La gestion des gêneurs est depuis le début une difficulté dans mes Conseils. Chaque année amène de nouveaux profils de gêneurs qui me font reconsidérer ce dispositif. Cette année-là, c’est Arthur, le beau gosse insupportable et Julia la veilleuse, qui me font avancer.
Dans cette classe de 4e secondaire dont je suis titulaire, après un troisième Conseil assez chahuté, je propose d’instaurer une nouvelle responsabilité pour aider à retrouver le calme. Nous en écrivons les grandes lignes : un élève désigné veilleur des gêneurs doit prendre note des comportements perturbateurs et, au bout de trois remarques, — cumulables d’un Conseil à l’autre et signalées en prononçant le prénom du gêneur — la sanction est d’être temporairement exclu du Conseil.

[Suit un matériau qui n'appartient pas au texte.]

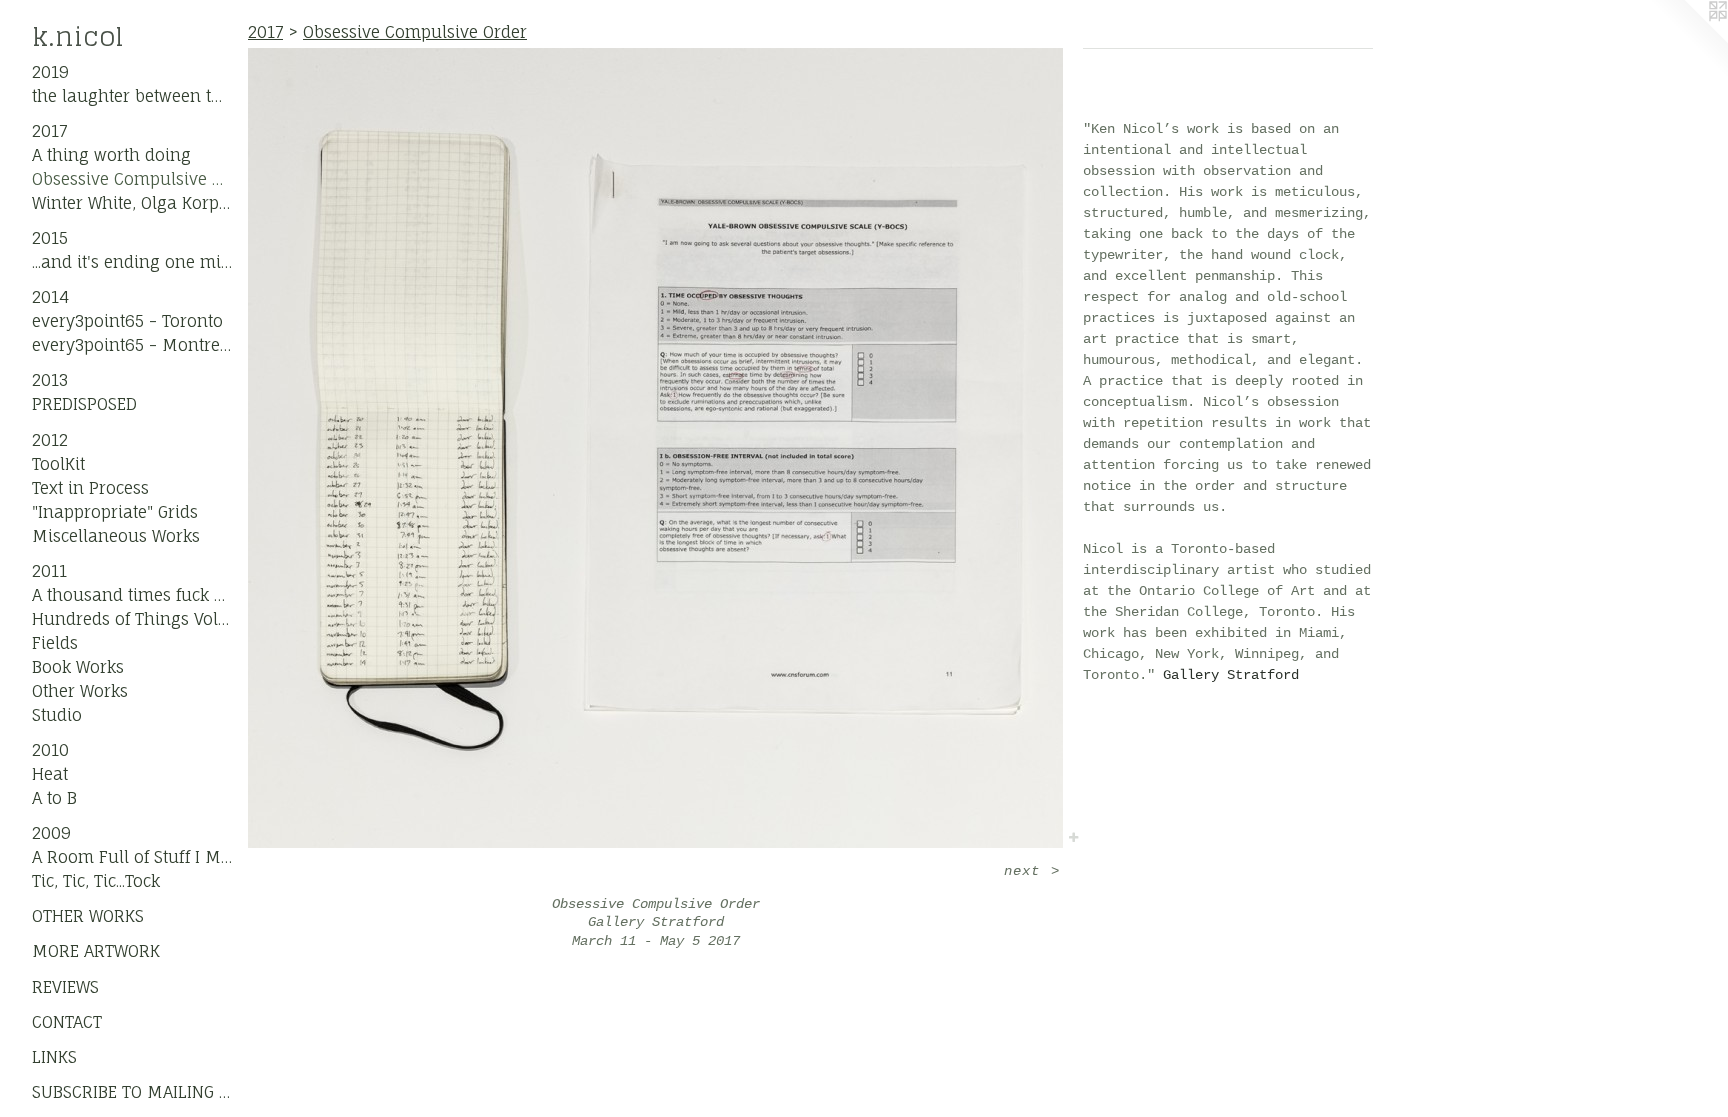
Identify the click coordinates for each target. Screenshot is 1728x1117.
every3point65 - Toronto (127, 321)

Dans certains groupes, il est bon que ce soit moi qui m’occupe de gérer les gêneurs, mais, cette année-là, je fais trop le flic et je voudrais casser cette dynamique de groupe. Décider qui va prendre cette responsabilité n’est pas facile. Plusieurs élèves se proposent dont Arthur, le plus perturbateur, qui se montre, pour une fois, très motivé… Mais, ça ne me semble pas une bonne idée, vu la manière chaotique dont il a présidé le Conseil précédent. Ce garçon, plein d’assurance quand on lui tourne le dos, n’est plus là quand on attend quelque chose de lui…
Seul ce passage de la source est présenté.